Something made him think — the cold, perhaps — of the old woman with whom he’d spent his childhood. The old woman had braided silver hair and a face so withered and wrinkled it looked like a net. Her two half-blind eyes floated in small nets of red. He hadn’t thought of her in years, yet the memory of her gazing blankly up at him from the faded yellow chair she had hardly ever left was vivid now.
And then he was thinking of Ben Hodge, remembering a trivial incident that had come to his mind repeatedly since the wreck. Ben Hodge had said, with his huge red hands hanging between his knees, the flesh around his eyes boiled-looking, now that he had his glasses off, “Everybody suffers some. Especially at your age. It’s an easy thing to get pushed out of all due proportion. You’re not so bad off, all things considered. Young. Smart. Got the whole world by the scruff.” Always full of wisdom, Ben Hodge. Sitting there like the King of the Beggarmen on the seat of the new manure-spreader with cowshit splattered all over his back and his floppy felt hat, dangling his glasses between his two hands, getting ready to clean them when he got to it, when he finished handing down wisdom.
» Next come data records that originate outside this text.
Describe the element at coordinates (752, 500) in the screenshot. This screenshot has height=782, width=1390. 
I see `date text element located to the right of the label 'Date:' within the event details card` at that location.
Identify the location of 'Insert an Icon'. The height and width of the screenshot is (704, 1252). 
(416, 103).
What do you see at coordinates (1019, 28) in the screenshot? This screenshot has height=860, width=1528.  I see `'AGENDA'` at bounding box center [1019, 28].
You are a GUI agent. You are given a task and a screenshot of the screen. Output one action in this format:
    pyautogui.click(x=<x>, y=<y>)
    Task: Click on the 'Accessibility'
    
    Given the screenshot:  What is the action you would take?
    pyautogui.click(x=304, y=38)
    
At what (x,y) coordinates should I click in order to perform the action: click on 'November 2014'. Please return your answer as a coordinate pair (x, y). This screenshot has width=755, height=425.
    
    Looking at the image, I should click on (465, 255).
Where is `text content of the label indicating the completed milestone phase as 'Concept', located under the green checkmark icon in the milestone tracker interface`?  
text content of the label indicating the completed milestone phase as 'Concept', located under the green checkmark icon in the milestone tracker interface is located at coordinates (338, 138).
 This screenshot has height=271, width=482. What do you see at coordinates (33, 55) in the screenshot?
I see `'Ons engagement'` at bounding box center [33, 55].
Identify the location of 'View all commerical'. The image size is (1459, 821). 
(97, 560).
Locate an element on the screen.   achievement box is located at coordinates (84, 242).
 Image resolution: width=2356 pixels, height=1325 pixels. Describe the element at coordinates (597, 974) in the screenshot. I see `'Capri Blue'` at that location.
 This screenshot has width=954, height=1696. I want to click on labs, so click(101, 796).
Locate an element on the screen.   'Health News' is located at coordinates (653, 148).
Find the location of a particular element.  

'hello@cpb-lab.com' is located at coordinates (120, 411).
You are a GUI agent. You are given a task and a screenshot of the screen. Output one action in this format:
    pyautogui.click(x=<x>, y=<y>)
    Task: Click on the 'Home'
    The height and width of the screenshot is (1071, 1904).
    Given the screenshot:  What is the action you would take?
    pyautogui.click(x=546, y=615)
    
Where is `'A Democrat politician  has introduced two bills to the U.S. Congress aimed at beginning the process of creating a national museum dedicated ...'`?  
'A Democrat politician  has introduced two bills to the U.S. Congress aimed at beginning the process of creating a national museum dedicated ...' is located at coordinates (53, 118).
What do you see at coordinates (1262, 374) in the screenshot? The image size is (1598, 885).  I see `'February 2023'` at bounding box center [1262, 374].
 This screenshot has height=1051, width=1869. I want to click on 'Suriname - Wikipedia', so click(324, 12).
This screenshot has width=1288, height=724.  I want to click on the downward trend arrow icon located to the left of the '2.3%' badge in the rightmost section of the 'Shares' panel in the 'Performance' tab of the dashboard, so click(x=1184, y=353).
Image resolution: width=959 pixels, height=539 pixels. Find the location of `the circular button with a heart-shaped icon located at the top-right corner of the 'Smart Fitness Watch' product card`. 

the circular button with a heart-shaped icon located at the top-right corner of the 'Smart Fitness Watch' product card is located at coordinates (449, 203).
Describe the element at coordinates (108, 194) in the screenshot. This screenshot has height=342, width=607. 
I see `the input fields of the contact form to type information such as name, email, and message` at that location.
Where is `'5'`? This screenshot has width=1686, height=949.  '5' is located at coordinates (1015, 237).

Except that the old man was right enough, high-falutin old fart. Nick had known it all along himself. Behind Ben, that day, the birches stood out like cuts against the dark trees behind, and above the woods, like a halo around the old man’s hat, the sky was streaked with orange. Nick had said, “Sure, sure, sure,” and had felt disgusted with himself for saying it even as he said it. He wondered what it was in him that made him turn on even Ben Hodge. The old man had looked at his glasses, sorry to have spoken. The man seemed, that instant, like a fat, wrinkled child dressed up in grown-up clothes, as harmless as a cow, and Nick had looked down at the sharp gray stubble by the spreader tire to get hold of himself. A feeling of deadness came up through his arms. David, Ben’s Negro helper, stood at the rear of the spreader, wiping his hands off on his jeans and looking toward the house. He hadn’t heard or seen.
Out of the dark came the croak of the bearded man in the middle cell: “Can’t sleep?”
He raised his head silently to see if he could make the man out. The light at the far end of the hallway was burning, and he could see the shaggy silhouette. “Christ,” he whispered, too softly for the man to hear, and clenched his fists. The pain in his right shoulder was worse, and he remembered hitting. The grass had been wet. All his sensations had been unnaturally precise. He could feel each bead of sweat on his forehead, and he could tell the difference between the sweat and the drops of water from the grass. He could hear the man grunting and calling to his wife. He was moving, flopping about near the wreck, like a fish.